Lower down are entries containing pictures. Copy exactly, without those pictures, the lines from the line with "427x170 pixels. How" through the line with "SNAP in the".

[[ Records, beginning ]]

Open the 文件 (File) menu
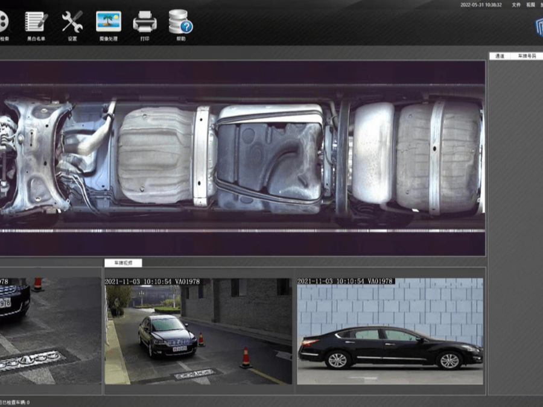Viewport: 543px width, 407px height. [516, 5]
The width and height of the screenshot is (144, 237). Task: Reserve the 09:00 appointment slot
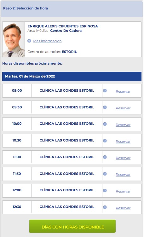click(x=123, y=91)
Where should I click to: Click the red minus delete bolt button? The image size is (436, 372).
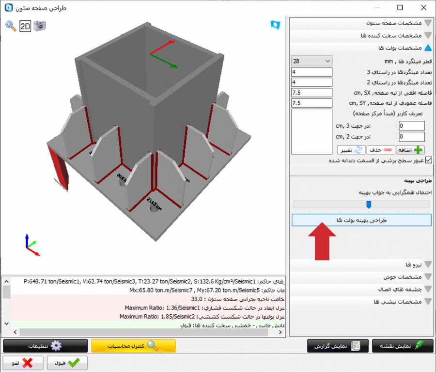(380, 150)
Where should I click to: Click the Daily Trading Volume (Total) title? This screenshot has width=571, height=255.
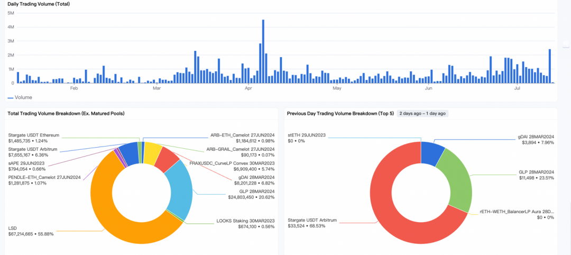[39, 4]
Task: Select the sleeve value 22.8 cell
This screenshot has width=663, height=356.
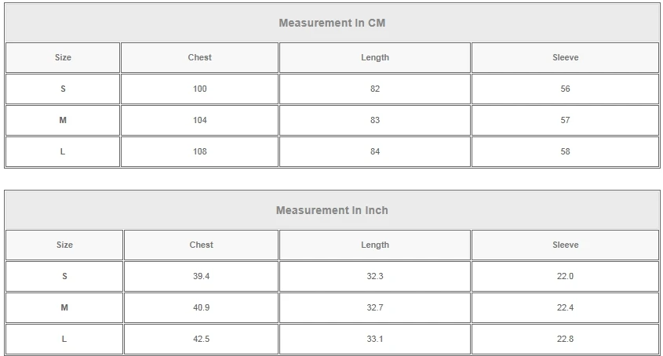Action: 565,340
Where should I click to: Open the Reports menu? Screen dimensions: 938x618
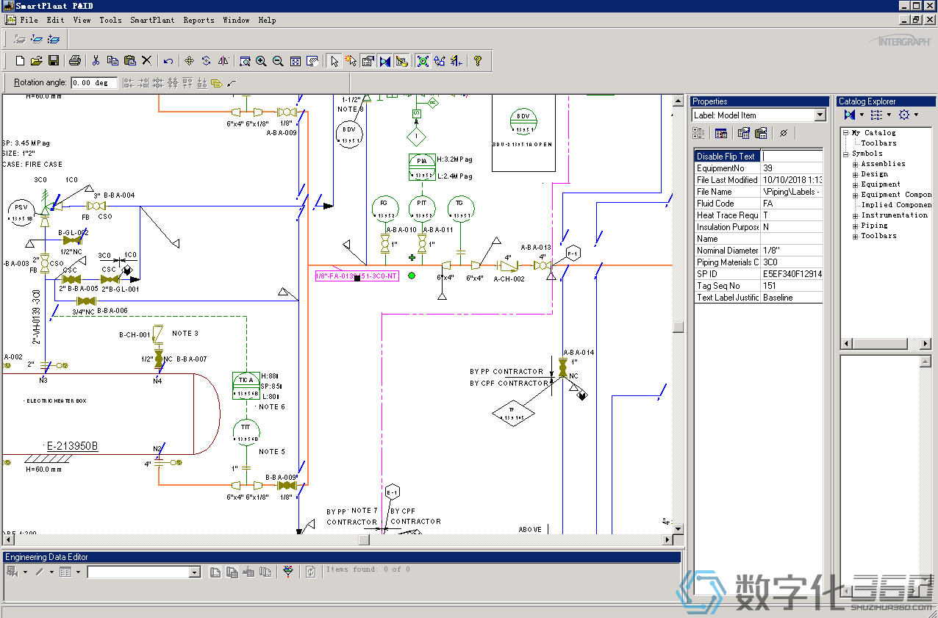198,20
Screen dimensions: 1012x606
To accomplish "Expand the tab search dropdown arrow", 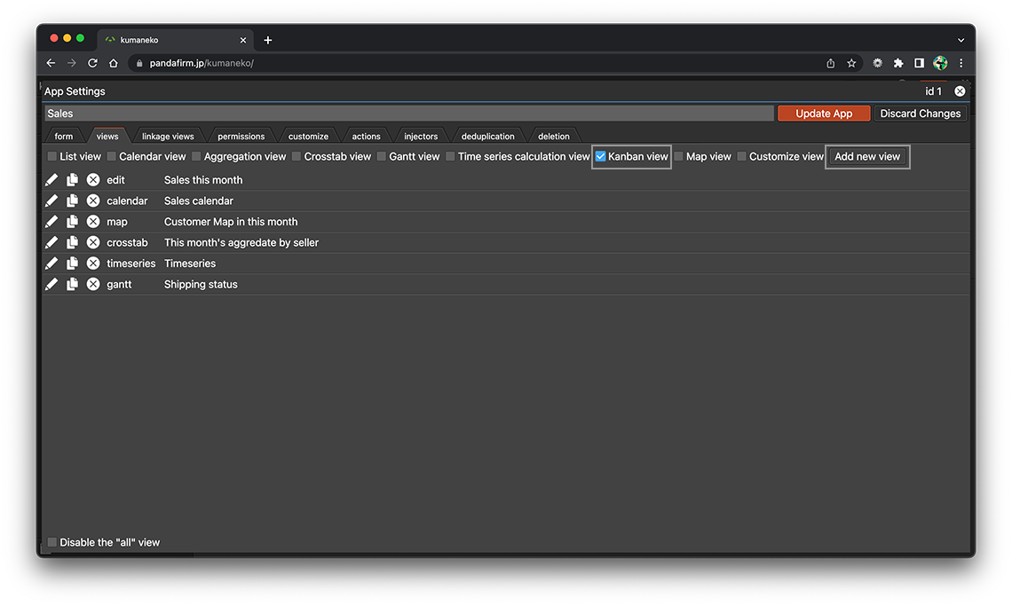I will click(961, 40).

[[ Records, end ]]
[[ Records, beginning ]]

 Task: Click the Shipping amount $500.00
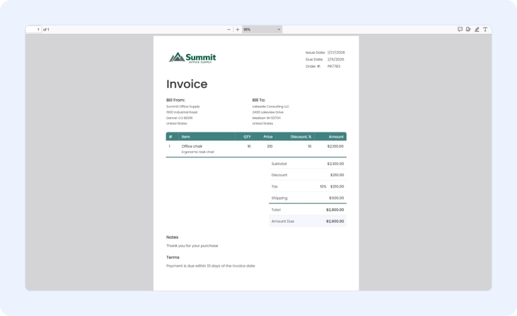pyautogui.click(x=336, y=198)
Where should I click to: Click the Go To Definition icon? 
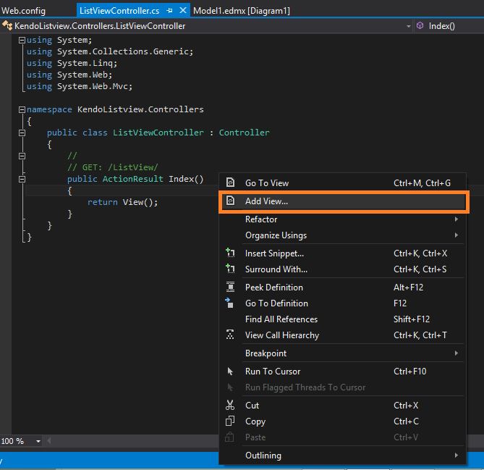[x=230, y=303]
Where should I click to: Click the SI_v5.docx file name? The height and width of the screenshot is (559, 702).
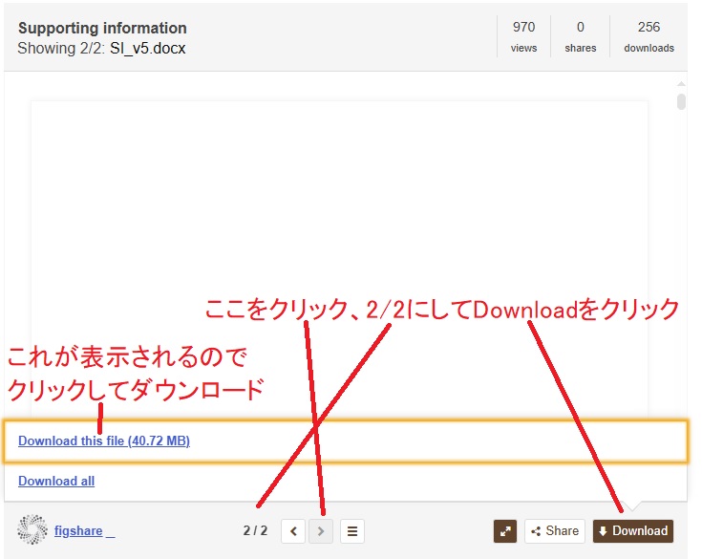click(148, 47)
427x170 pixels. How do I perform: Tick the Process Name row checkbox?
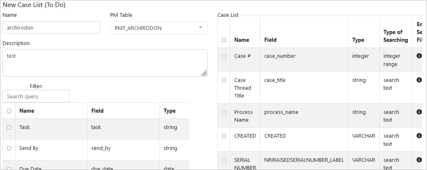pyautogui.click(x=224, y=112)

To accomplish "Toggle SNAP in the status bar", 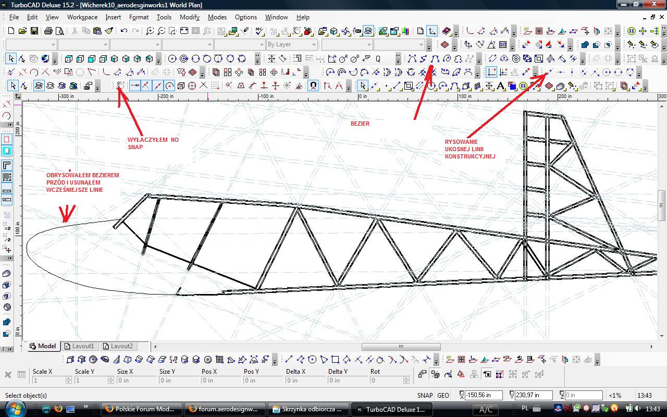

[[ Records, end ]]

Response for this exercise -
427x170 pixels. How do I perform: Tick the Process Name row checkbox?
pyautogui.click(x=224, y=112)

To accomplish "Toggle SNAP in the status bar", 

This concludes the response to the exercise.